Project Overview: In this project we are generally interested in how an understanding of foodweb interactions and dynamics can
better inform the management of individual species. Lake Norman is a 32,000+acre reservoir north of Charlotte, NC that has experienced
a number of recent species introductions. The impact of these new members on sportfish recruitment and dynamics is not well understood.
Through this joint NC State, NC Wildlife Resources Commission, and Duke Enery research project, we broadly consider interactions among
individual life histories, population dynamics, and community structure in an effort to develop a comprehensive
understanding of reservoir ecosystems. Specific questions include:
1) Influence of spotted bass introductions and potential hybridization with largemouth bass
2) Influence of white perch introductions on striped bass size, age, and population dynamics
3) Competitive interactions among large predators in the lake
To address these questions, we use a combination of experimentation, field data collection, and modeling.

Project Overview: In this investigation we are interested in learning more about the life history of an understudied,
endemic madtom. This species now exists in only two river drainages in North Carolina, the Tar and the Neuse.
Although little is known about the Carolina madtom, evidence exists that the species is in decline, and it is currently
listed as Threatened in North Carolina. We are investigating habitat use of this madtom in both river drainages in an
effort to determine why it seems to be doing relatively well in the Tar River drainage but continues to decline in the
Neuse River drainage. Working in conjunction with the North Carolina Wildlife Resources Commission and with
funding from a State Wildlife Grant, we will ultimately be able to address issues related to the current distribution,
abundance and habitat requirements of the Carolina madtom. We are also conducting laboratory experiments to
better understand the madtom's use of artificial habitat, which might be used
in efforts to restore the species.

Project Overview: Mercury contamination of aquatic foodwebs and fish tissue is a concern is a global concern that has received
considerable recent attention in North Carolina. Currently, a number of consumption advisories have been issued for common,
widely consumed fish species. Because fish are the primary vector for moving mercury from aquatic systems to people, the need
to understand factors that facilitate mercury bioaccumulation and contamination risk is substantial. Our collaborative group is taking
a comprehensive approach to understanding species in systems throughout the state of North Carolina in an effort to better
predict risk of mercury consumption. In particular, we're interested in the range of biotic and abiotic factors that drive mercury
conversion (from elemental mercury to methylmercury, the toxic form) and bioaccumulation. We're also quantifying the influence o
f point-source mercury pollution; though mercury is believed to be a global contaminant (due to atmospheric movement), little is known
about the impact of local sources such as coal-fired power plants. Using cutting- edge statistical and analytical approaches,
we hope to produce a more robust understanding of mercury dynamics in aquatic systems, and to work with fishery
managers and human health officials to better communicate relative risk to the public.

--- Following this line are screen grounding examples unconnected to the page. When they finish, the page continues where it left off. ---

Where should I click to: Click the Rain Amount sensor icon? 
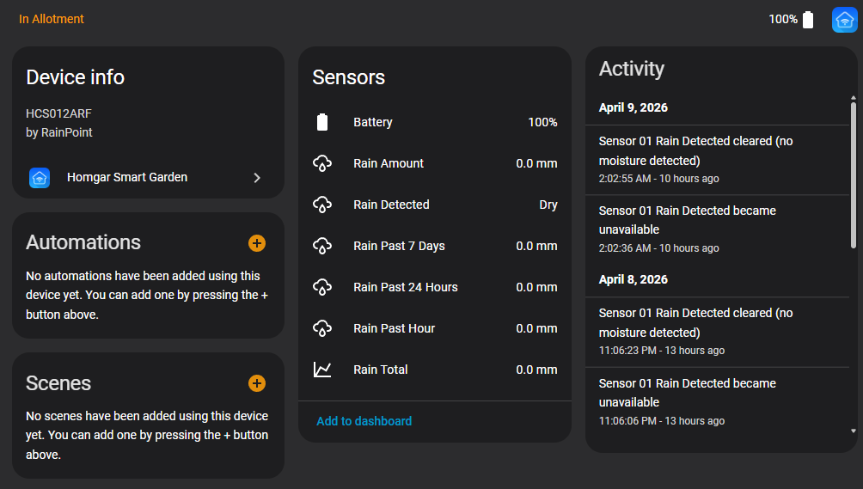(322, 163)
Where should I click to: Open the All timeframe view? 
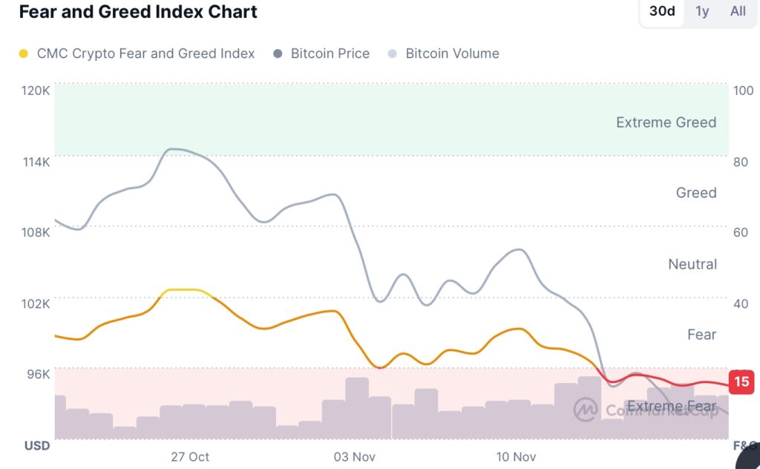(x=737, y=11)
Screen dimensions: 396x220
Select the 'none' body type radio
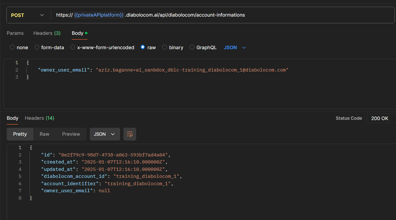point(13,47)
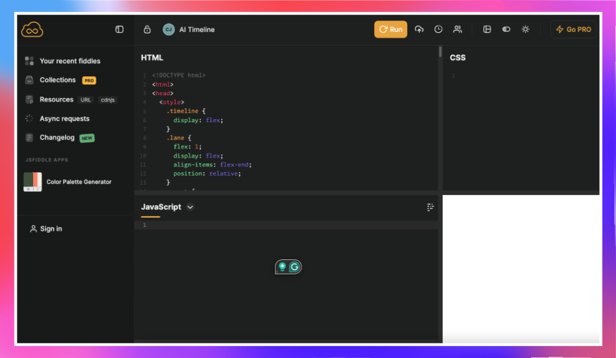Click the lock privacy icon
616x358 pixels.
147,29
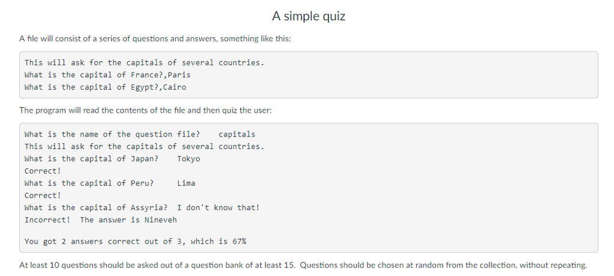Screen dimensions: 614x276
Task: Click the answer 'Lima'
Action: pyautogui.click(x=186, y=183)
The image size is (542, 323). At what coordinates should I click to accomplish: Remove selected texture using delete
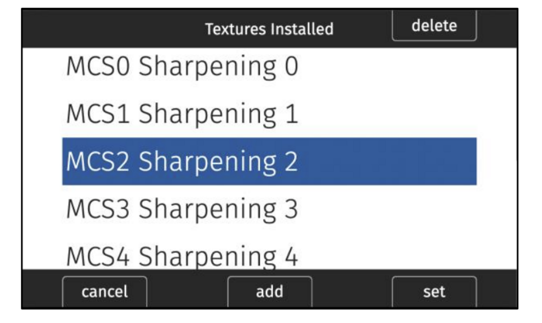coord(434,26)
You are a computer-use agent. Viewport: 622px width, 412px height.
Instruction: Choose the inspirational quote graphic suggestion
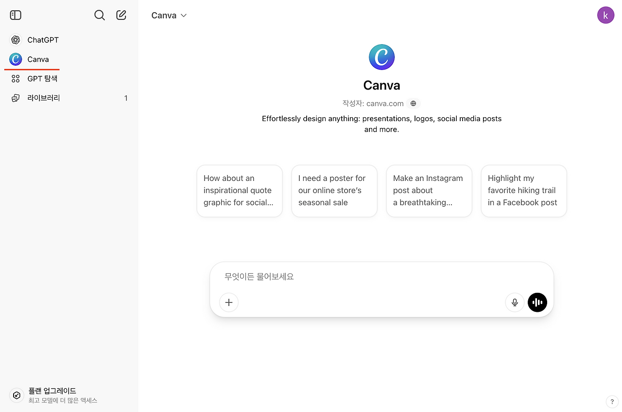239,191
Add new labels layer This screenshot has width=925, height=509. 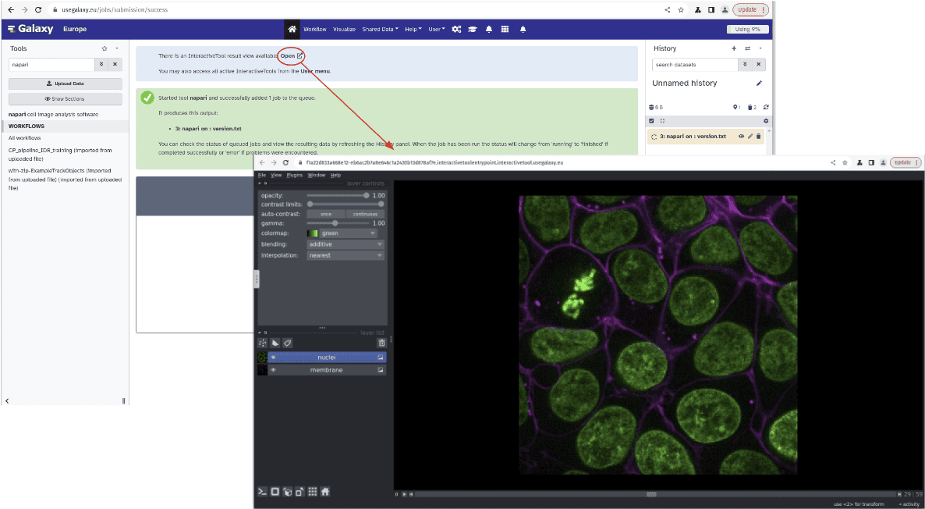pyautogui.click(x=287, y=343)
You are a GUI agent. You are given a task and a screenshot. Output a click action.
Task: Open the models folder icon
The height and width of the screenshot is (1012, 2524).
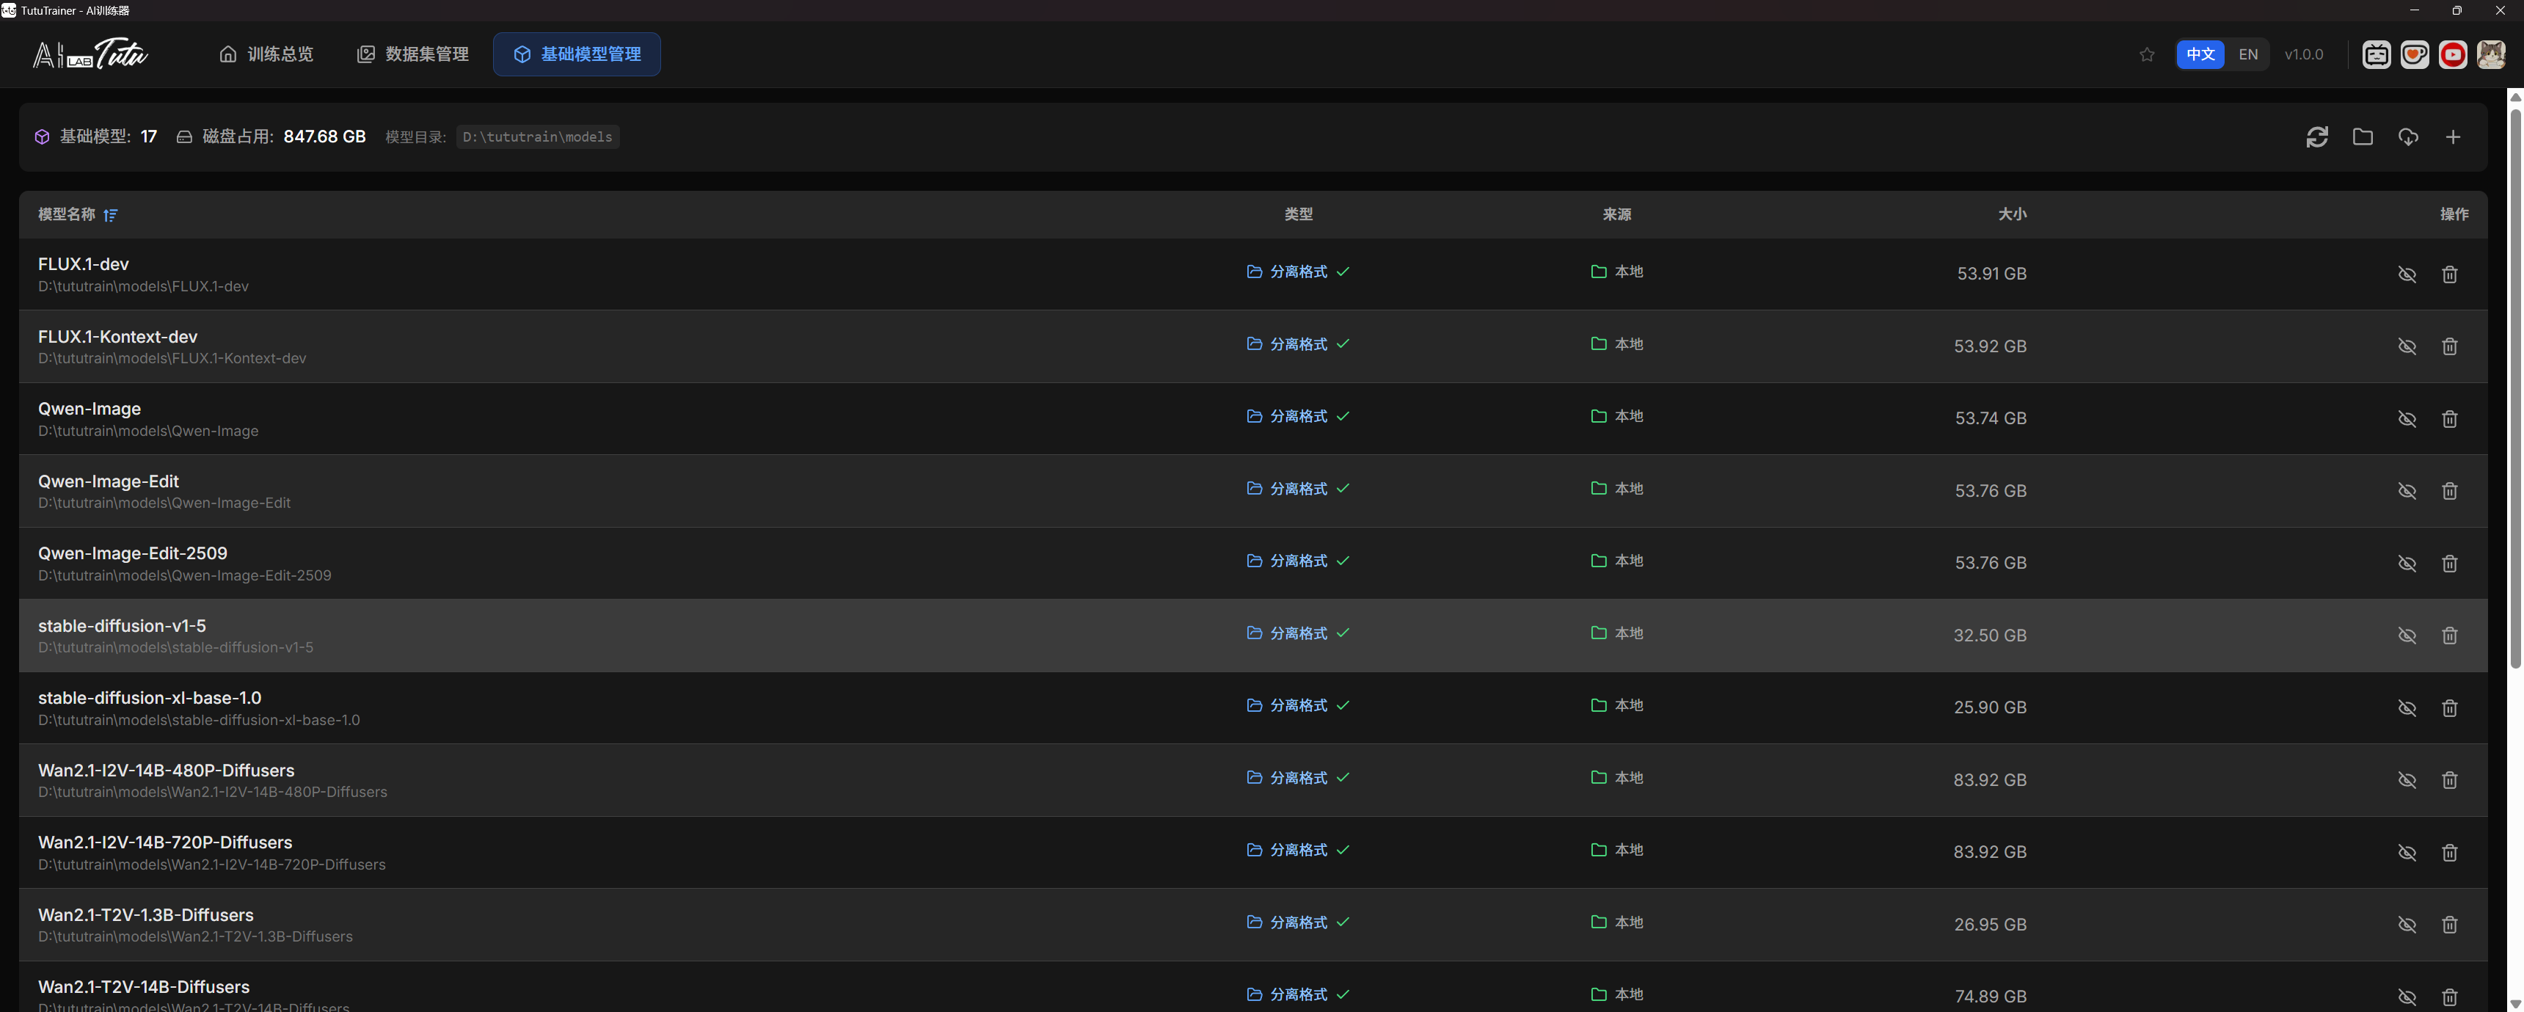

Project Overview: In North Carolina and elsewhere, there is concern that hypoxia (low DO) due to excessive nutrient loading is adversely
affecting coastal ecosystems, but quantifying the effects on fish and other living resources remains difficult. Our prior work indicated that
indirect effects (e.g., density-dependent reductions in growth and survival as fish crowd into oxygenated refuges) were potentially more
Important than direct effects, because most fish can detect and avoid DO levels that cause mortality or reduced growth. Therefore, if we are to
effects of hypoxia on estuarine fishes we have to evaluate the processes occurring in oxygenated refuges that potentially impact
growth and mortality. Using juvenile spot, Leiostomus xanthurus, a representative estuary-dependent species, we are experimentally determining
the sensitivity and response time of two biological indicators of recent growth (RNA-DNA ratios in muscle tissue, and plasma levels of insulin-
like growth factor I) to changes in environmental conditions, and applying them in the field to assess the effects of hypoxia dynamics on
growth. Our overall goal is to directly link changes in water quality with impacts on fish growth and production in nursery habitats by
quantifying the sublethal effects of hypoxia on juvenile estuary-dependent species.